“Internationally, every Siemens Gamesa Direct Drive offshore wind turbine we install increases the impact made by the renewable energy industry in avoiding CO2 emissions from power generation. Locally, we help our customers provide cost-efficient clean energy as well as additional economic benefits,” says Andreas Nauen, CEO of the Siemens Gamesa Offshore Business Unit.
Once online, the project is expected to provide enough clean energy to power 650,000 homes at rated wind speed, avoiding 3.7 million tons per year of carbon emissions compared to fossil fuel-based power generation. This is another milestone agreement for the United States as it aims to add 25 GW of renewable energy by 2030, enough to provide clean, renewable energy to approximately 12 million average homes, or 10% of total U.S. households.

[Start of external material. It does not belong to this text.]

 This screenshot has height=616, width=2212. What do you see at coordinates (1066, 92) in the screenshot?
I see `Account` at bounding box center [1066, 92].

“We’re confident that offshore wind power is already one of the fastest-growing, most important contributors on which Virginia state agencies can draw to reach their ambitious renewable energy goals. Receiving 30 percent of its electricity from renewable sources by 2030 is fully feasible, and we are eager to lead the way for the citizens of the Commonwealth,” says Steve Dayney, Head of Offshore North America at Siemens Gamesa Renewable Energy. “We have always believed that the Coastal Virginia demonstration project currently underway with Dominion Energy is a gateway to something bigger and now Virginia is poised to benefit from the wide-ranging economic benefits the Dominion Energy Virginia Offshore Wind project will bring.”

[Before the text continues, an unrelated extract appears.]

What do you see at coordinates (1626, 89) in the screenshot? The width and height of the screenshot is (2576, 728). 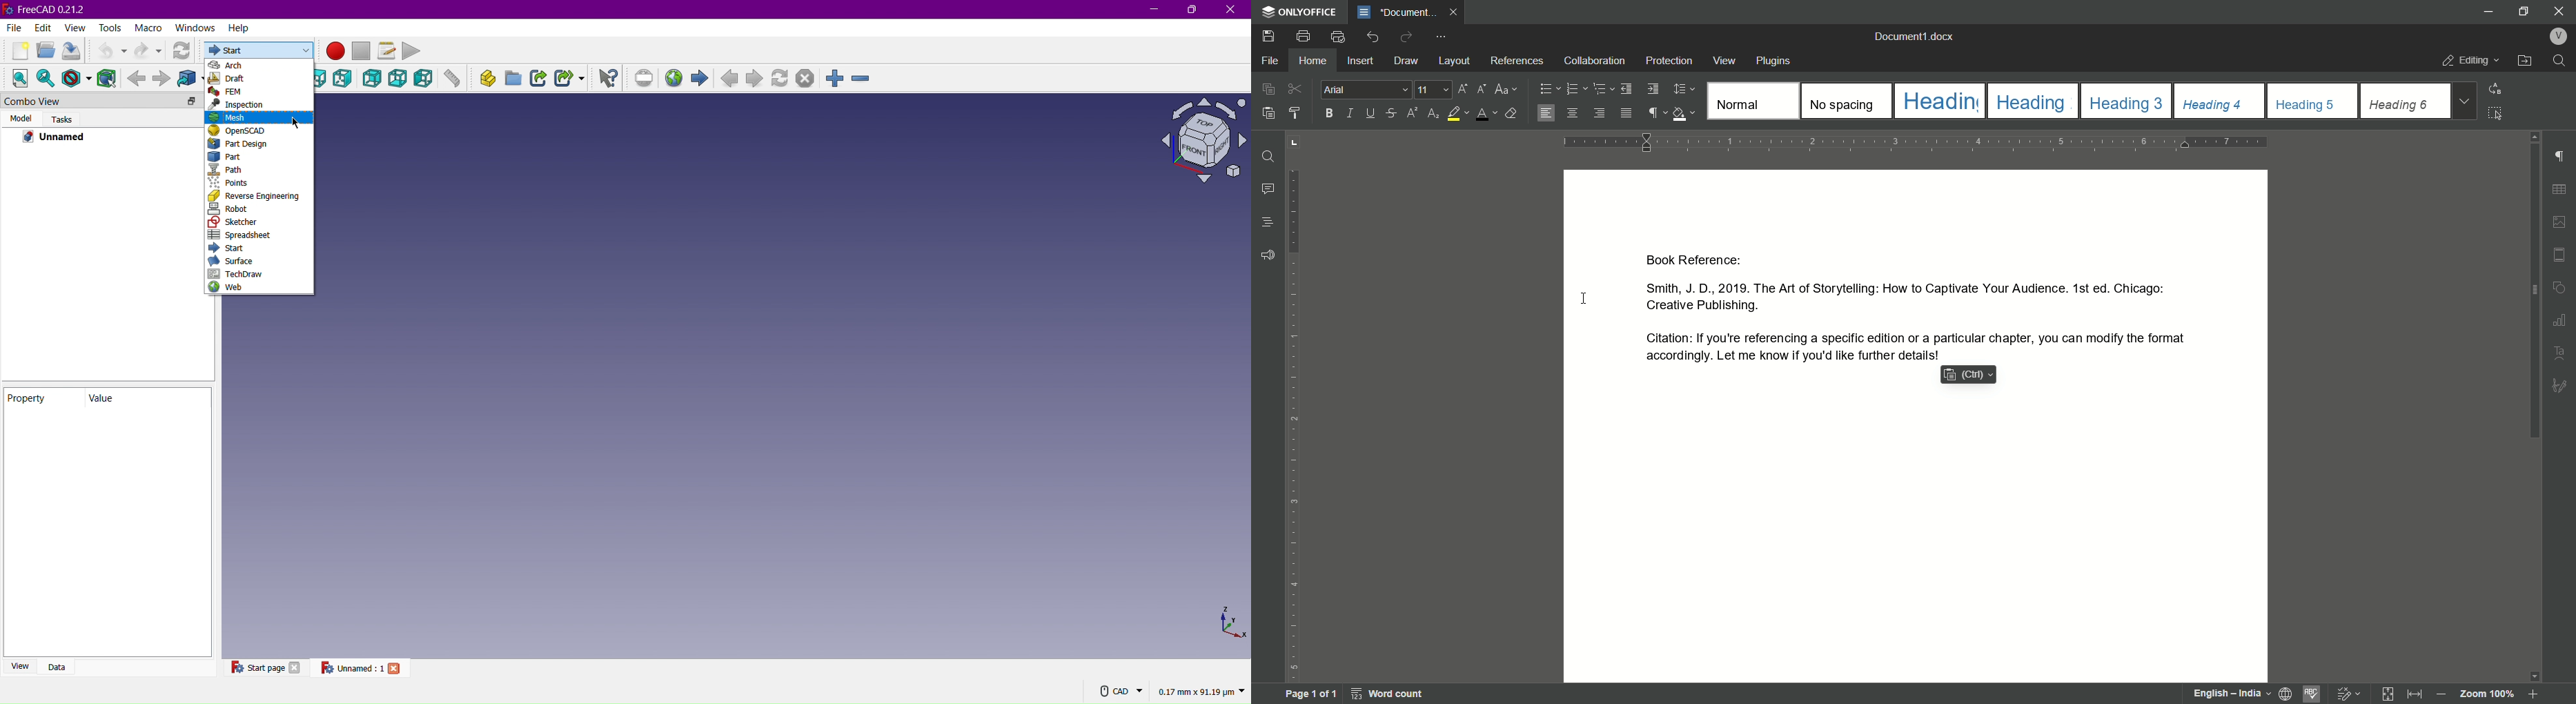 I see `decrease indent` at bounding box center [1626, 89].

Dominion Energy Virginia Offshore Wind expands on knowledge gained though the current two-turbine,12-MW Coastal Virginia Offshore Wind (CVOW) project. It is the first offshore wind project to be built in U.S. Federal waters and will utilize Siemens Gamesa’s 6-MW SWT-6.0-154 wind turbines. CVOW is set to be online in 2020 within a research lease area adjacent to site of the 2,640-MW project will be located.
The agreement for Dominion Energy Virginia Offshore Wind also provides for certain early works to support project development, including turbine layouts which will be used in the Construction and Operations Plan (COP) submittal to the United States Department of the Interior’s Bureau of Ocean Energy Management in late 2020.